One of the features of Nehalem's cores that caught many people's attention is Simultaneous Multi-Threading (SMT), or HyperThreading as Intel calls it. The justification for enabling each core to execute multiple threads simultaneously is pretty sound. Not only do you get much better multi-threaded performance, but that improvement is achieved within a much tighter thermal envelope and requires a lot less silicon than adding another core.
Additionally, HyperThreading can also mean less CPU downtime and wasted clock cycles as work can be carried out on one thread while the core waits for data required for the other. As Nehalem's cores are inherently faster than those of the Netburst era, due to the shorter execution pipeline and improved ability to access data when needed, HyperThreading should likewise bring more of an advantage this time around. Even on Pentium 4, though, Hyperthreading brought performance benefits in threaded applications, so we're expecting great things from Nehalem in this regard.
Importantly this multi-threaded performance also has benefits when Nehalem is dealing with non-multi-threaded tasks. Each core's resources are shared out as the workload requires, so if two threads are executing, then each gets half the available resources, but if only one thread is being pushed through the core, it gets all the attention. It's the proverbial win-win situation.
As a by product of moving the memory controller onto the CPU die, Intel has also changed the cache structure. As per Phenom, Nehalem uses a three-level hierarchy, although unlike AMD, Intel's cache is inclusive - meaning that each cache level also contains a copy of those below it.
On a quad-core Nehalem die, there is 8MB of shared L3 cache, 256KB of L2 cache per core and 64KB of L1 cache, divided into a 32KB Instruction cache and a 32KB Data cache. L1 cache is slightly higher latency on Nehalem than Penryn, but L2 cache is lower latency by a greater proportion so the overall upshot should be faster overall cache access on Nehalem.
Nehalem is able to get away with using a smaller cache (relatively) than Conroe and Penryn primarily because it no longer needs a lot of cache to 'hide' memory latency as a result of sending data over the FSB. It has a shiny new integrated memory controller and QPI for that.

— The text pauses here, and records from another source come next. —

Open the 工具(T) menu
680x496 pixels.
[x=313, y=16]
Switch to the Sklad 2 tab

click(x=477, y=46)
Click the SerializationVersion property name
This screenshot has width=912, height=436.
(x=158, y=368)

Intel has added a second-level Translation Look-aside Buffer (TLB) to Nehalem, which works in much the same way as the second-level branch predictor. If the first TLB doesn't have a requested address mapping, then the CPU can look in the second-level TLB which, while slower, will still be faster than searching the cache for a memory address. Here, as with the core hierarchy and addition of SMT, the upshot is that the CPU is always kept fed with data when it needs it and avoids wasting clock cycles.